On Tue, 4 Apr 2017, Tero Kivinen wrote:
N(PPK_SUPPORTED) -->
For example if the PPKs are taken from the 1GB one-time-pad file
shared by the peers (one file per user), then the ppk_id could simply
be 32-bit offset to the file, and the external PPK management module
would keep track which of the offsets are used and which are not.
This is vulnerable to a DOS attack though. The attacker once inserts
themselves to get IDi. Then they connect to the server often enough
with increased offsets to fail authentication, depleting the
one-time-pad file for the real user, who presumbly then is locked out.
Not announcing PPK support would not help much, as sending obvious
offsets would still be detectable.
Is there a way to securely use the same OTP ofset until AUTH is
successful?
The NULL authentication (RFC7619) is logically incompatible with this
(it being opportunistic and this requiring configuration), so I think
we can say this will not be used with it. Or we can just say that can
be used, and SK_pi are used as specified here and in the RFC7619...

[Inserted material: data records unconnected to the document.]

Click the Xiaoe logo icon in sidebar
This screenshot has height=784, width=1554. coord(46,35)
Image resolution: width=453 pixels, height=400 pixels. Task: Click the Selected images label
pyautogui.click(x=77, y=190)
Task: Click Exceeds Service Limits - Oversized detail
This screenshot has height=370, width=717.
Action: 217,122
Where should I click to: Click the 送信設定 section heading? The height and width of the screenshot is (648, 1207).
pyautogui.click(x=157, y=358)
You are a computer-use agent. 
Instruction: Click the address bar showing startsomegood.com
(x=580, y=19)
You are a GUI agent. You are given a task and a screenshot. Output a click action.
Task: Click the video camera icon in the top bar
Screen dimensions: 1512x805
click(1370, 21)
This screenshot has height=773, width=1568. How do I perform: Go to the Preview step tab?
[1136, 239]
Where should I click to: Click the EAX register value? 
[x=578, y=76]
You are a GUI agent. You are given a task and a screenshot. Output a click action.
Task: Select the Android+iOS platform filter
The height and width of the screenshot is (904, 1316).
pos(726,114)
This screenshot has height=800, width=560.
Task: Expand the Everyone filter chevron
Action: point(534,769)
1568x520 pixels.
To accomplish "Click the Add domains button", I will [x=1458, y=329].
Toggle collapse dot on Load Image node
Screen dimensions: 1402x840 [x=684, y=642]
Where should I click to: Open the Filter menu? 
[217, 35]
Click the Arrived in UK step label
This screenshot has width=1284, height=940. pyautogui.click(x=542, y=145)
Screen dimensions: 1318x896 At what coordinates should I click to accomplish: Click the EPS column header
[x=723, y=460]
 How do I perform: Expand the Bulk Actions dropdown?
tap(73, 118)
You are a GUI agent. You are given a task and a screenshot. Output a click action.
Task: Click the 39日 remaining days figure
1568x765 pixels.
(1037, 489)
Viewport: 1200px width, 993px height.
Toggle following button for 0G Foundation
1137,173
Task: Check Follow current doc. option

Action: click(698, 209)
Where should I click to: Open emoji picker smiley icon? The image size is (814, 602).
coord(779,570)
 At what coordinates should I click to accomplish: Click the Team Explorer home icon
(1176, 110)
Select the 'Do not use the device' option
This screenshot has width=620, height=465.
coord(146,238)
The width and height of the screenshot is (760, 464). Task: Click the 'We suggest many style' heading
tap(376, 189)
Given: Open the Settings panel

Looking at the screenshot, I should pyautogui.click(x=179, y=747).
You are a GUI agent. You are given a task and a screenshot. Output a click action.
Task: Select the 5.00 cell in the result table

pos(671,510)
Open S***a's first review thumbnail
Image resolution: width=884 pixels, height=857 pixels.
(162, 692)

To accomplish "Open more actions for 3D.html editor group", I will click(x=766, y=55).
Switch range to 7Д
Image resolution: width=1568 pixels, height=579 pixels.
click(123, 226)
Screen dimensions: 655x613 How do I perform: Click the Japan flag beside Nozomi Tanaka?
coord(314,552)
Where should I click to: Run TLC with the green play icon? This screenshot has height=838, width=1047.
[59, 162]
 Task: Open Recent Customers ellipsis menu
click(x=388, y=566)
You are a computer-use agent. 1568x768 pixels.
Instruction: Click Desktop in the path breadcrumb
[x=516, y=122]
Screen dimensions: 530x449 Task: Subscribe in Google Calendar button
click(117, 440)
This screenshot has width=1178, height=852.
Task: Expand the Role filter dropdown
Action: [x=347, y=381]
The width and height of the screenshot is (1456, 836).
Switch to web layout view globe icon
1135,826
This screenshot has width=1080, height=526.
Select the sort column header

I would just say don't use both :)
That would be one option too. I.e., only modify SK_pr. I think it
actually would be enough, as we do trust the other end to do correct
things, and this would be enough to know whether peers share the same
PPK. On the other hand we will end up annoying case where the
initiator will know that PPK is wrong after the IKE_SA has already
been properly installed on the responder, thus initiator needs to
signal this with separate INFORMATIONAL exchange to the responder, and
thne delete IKE SA. I think the option I explained above is better.